_Written exercise_
Rewrite the lines from the line with "Task: Click the" to the line with "[x=41, y=250]" as a JSON list of strings, one string per line, leaving out blank lines.

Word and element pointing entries
________

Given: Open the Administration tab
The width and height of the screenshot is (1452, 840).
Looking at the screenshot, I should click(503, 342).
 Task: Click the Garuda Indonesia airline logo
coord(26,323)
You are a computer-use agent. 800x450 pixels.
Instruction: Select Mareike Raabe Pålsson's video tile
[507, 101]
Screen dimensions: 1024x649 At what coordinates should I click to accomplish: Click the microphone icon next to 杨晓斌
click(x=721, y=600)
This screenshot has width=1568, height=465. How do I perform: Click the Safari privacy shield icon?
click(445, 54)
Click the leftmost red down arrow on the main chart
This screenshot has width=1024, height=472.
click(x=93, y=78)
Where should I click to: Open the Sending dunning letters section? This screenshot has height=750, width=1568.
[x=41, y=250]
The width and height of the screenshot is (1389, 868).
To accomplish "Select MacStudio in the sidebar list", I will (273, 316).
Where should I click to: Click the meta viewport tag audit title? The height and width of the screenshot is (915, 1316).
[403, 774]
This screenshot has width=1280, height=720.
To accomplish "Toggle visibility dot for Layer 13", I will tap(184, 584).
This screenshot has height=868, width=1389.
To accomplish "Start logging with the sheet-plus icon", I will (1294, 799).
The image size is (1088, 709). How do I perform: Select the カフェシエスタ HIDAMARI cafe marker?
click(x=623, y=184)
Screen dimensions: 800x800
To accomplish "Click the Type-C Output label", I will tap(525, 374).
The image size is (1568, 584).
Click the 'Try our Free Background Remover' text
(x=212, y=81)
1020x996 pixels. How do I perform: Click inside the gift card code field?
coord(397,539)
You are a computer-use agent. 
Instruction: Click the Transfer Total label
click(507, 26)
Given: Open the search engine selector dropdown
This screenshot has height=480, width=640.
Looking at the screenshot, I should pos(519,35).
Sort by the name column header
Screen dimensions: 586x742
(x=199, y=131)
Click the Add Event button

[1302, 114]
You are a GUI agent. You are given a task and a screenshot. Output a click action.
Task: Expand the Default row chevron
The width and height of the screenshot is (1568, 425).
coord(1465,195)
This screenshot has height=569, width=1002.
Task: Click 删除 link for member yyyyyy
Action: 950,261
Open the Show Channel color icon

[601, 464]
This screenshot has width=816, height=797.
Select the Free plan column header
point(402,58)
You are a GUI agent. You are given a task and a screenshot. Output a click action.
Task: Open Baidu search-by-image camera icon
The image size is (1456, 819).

________

_Exercise response_
[
  " Task: Click the Garuda Indonesia airline logo",
  "coord(26,323)",
  "You are a computer-use agent. 800x450 pixels.",
  "Instruction: Select Mareike Raabe Pålsson's video tile",
  "[507, 101]",
  "Screen dimensions: 1024x649 At what coordinates should I click to accomplish: Click the microphone icon next to 杨晓斌",
  "click(x=721, y=600)",
  "This screenshot has width=1568, height=465. How do I perform: Click the Safari privacy shield icon?",
  "click(445, 54)",
  "Click the leftmost red down arrow on the main chart",
  "This screenshot has width=1024, height=472.",
  "click(x=93, y=78)",
  "Where should I click to: Open the Sending dunning letters section? This screenshot has height=750, width=1568.",
  "[x=41, y=250]"
]